The new building was designed by Christopher Eales in the Italianate style, built in granite ashlar stone and completed in 1846. The design involved a symmetrical main frontage with five bays facing onto Boscawen Street; the ground floor was arcaded and rusticated, while the first floor had sash windows with triangular pediments on the central and outer windows and with segmental pediments on the other windows. There were quoins at the corners and at roof level there was a heavily modillioned cornice. Internally, the north end of the complex accommodated the municipal buildings, which included a courtroom and a council chamber, while the south end accommodated a market hall.

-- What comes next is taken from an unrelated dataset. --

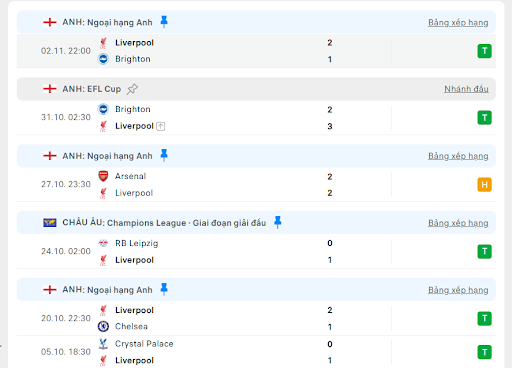Open the Nhánh đấu bracket link
The width and height of the screenshot is (512, 368).
click(x=466, y=89)
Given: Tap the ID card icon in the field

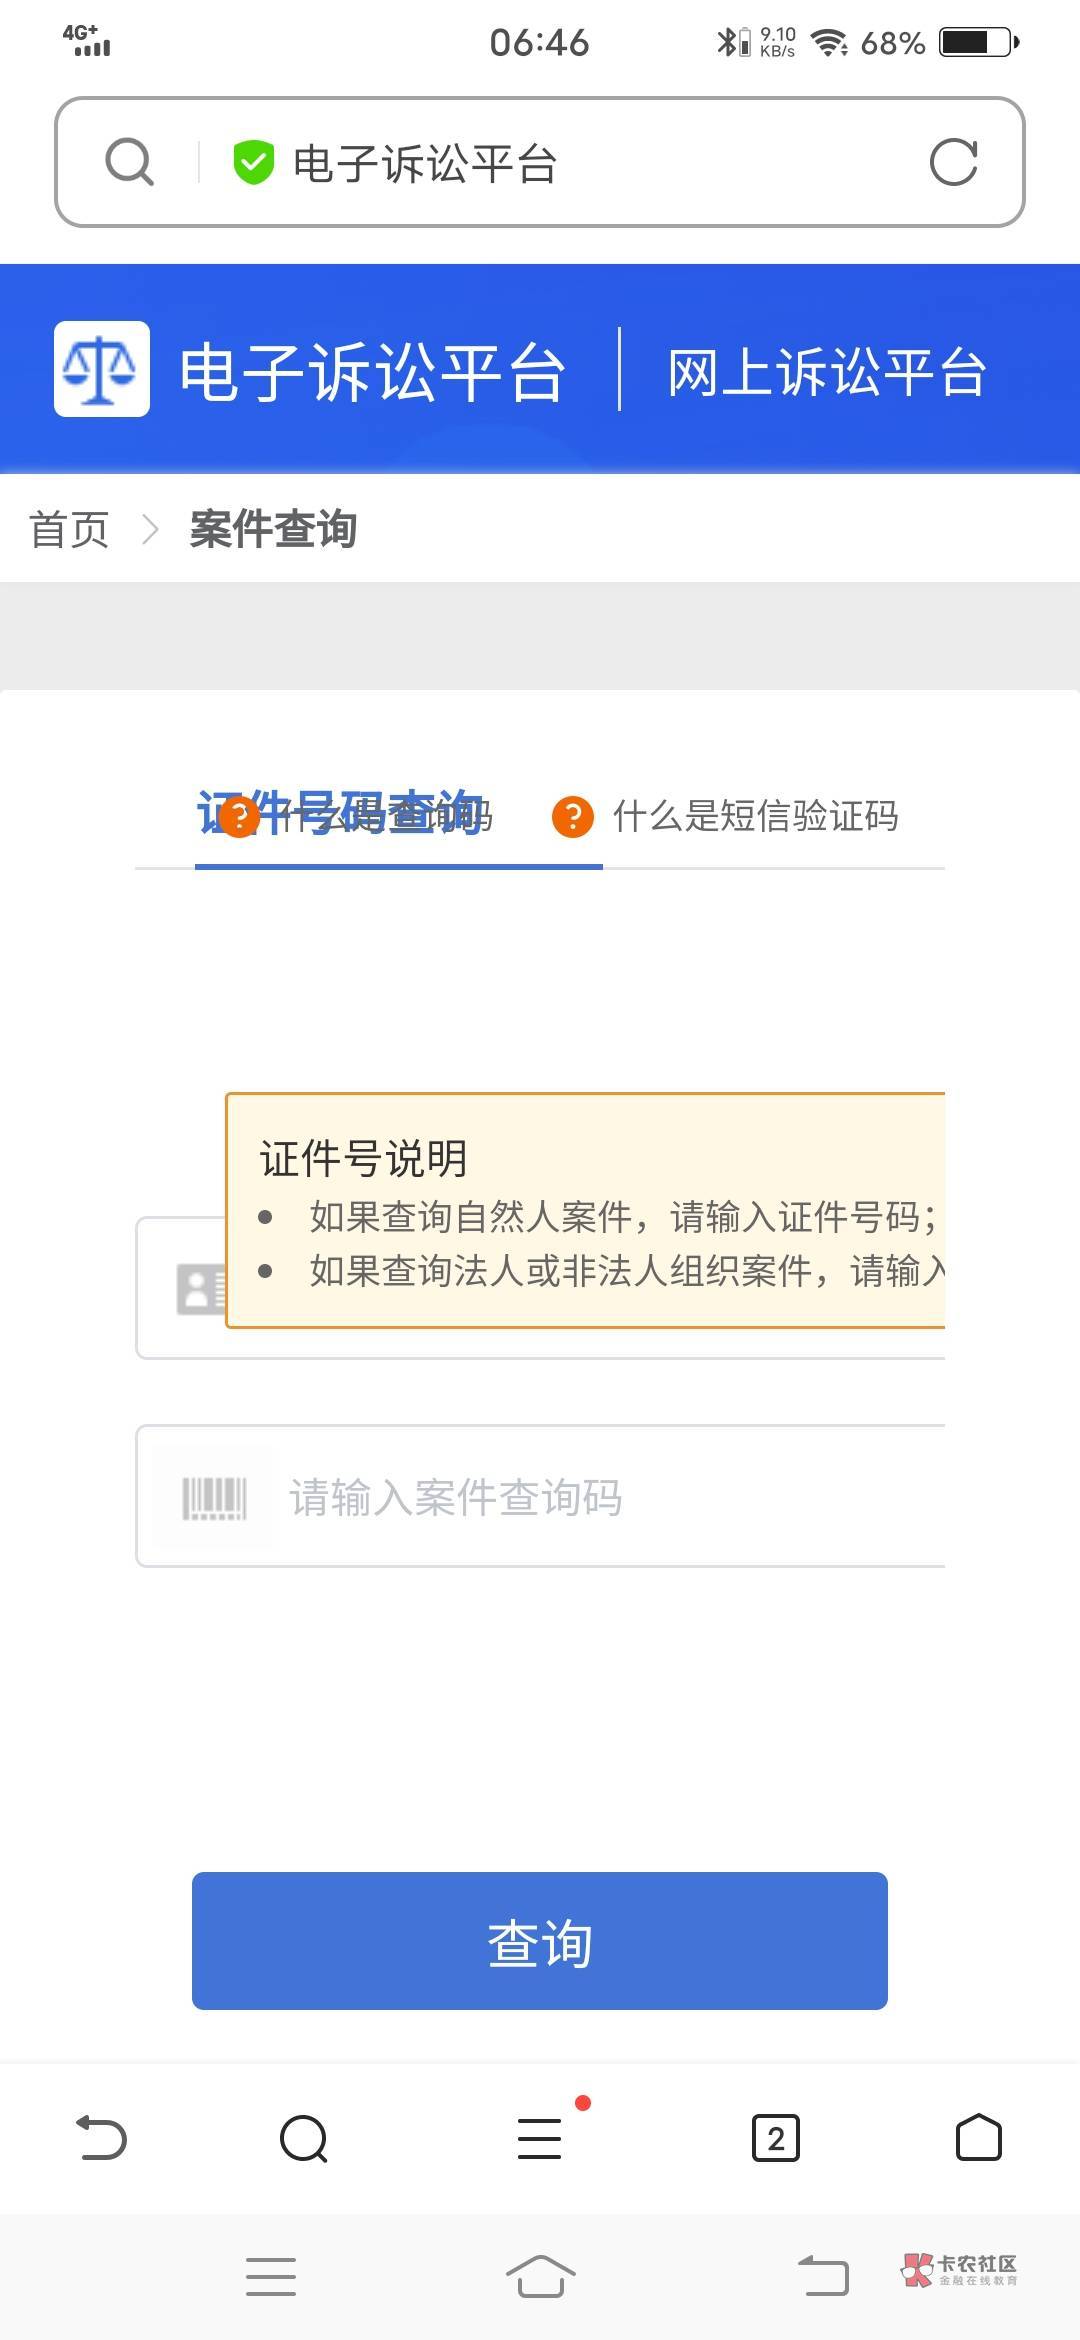Looking at the screenshot, I should pos(200,1289).
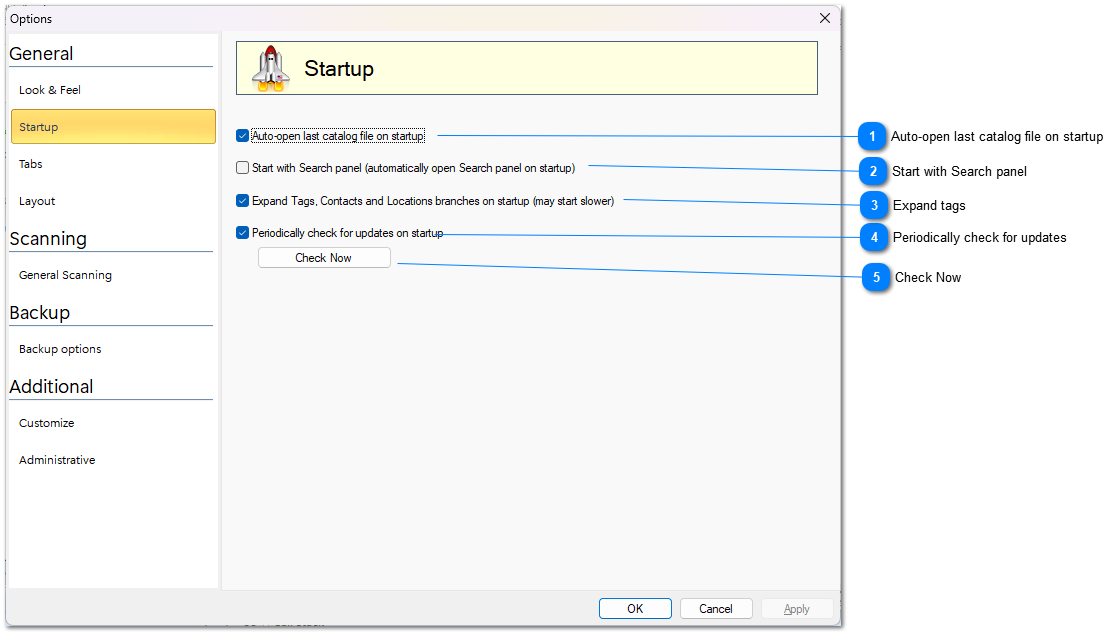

A clocktower was installed on the Boscawen Street frontage in 1858 and the suffragette, Helen Beedy, gave a speech advocating voting rights for women at a public meeting in the building in December 1874. In 1877, when Truro became a city, the complex was renamed Truro City Hall. In the early 20th century civic leaders decided to make the market hall at the rear of the complex available for public use. This resulted in the market hall being operated as a skating rink in 1907 and then as a cinema in 1912. After a fire gutted most of the building in 1914, the market hall was remodelled as a theatre with a stage in 1925 and, following a period of neglect in the 1960s, it served as a flea market in the 1970s. The rock band, Queen, played their first live concert in the building on 27 June 1970.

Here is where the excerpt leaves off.